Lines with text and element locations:
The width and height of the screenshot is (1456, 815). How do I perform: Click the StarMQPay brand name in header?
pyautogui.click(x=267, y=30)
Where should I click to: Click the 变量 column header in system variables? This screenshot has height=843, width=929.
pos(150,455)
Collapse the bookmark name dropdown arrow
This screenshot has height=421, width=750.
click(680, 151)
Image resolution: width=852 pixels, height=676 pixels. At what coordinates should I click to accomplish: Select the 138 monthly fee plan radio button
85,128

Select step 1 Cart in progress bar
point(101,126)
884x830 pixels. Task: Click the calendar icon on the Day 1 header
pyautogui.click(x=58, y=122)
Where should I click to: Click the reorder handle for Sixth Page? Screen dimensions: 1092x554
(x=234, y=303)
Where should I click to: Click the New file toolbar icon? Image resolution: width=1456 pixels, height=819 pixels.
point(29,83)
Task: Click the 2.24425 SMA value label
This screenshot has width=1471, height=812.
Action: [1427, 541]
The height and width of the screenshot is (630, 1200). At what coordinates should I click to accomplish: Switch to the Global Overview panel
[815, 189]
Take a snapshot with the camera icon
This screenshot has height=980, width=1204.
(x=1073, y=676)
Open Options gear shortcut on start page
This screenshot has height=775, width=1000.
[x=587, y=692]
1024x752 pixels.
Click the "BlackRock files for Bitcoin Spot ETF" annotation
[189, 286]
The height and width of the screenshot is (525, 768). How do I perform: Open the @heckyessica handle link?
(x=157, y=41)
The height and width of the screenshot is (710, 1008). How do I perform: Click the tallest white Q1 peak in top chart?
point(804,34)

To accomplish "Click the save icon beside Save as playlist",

Given instruction: Lay out the lines as a two-column CSV with the headers text and location. Begin at the line that has "Select step 1 Cart in progress bar" and stop after the one that has "point(29,83)". Each row should pair the text with the answer that follows it, with both fields quoted and line breaks replaced by spaces.

Result:
text,location
"Select step 1 Cart in progress bar","point(101,126)"
"884x830 pixels. Task: Click the calendar icon on the Day 1 header","pyautogui.click(x=58, y=122)"
"Where should I click to: Click the reorder handle for Sixth Page? Screen dimensions: 1092x554","(x=234, y=303)"
"Where should I click to: Click the New file toolbar icon? Image resolution: width=1456 pixels, height=819 pixels.","point(29,83)"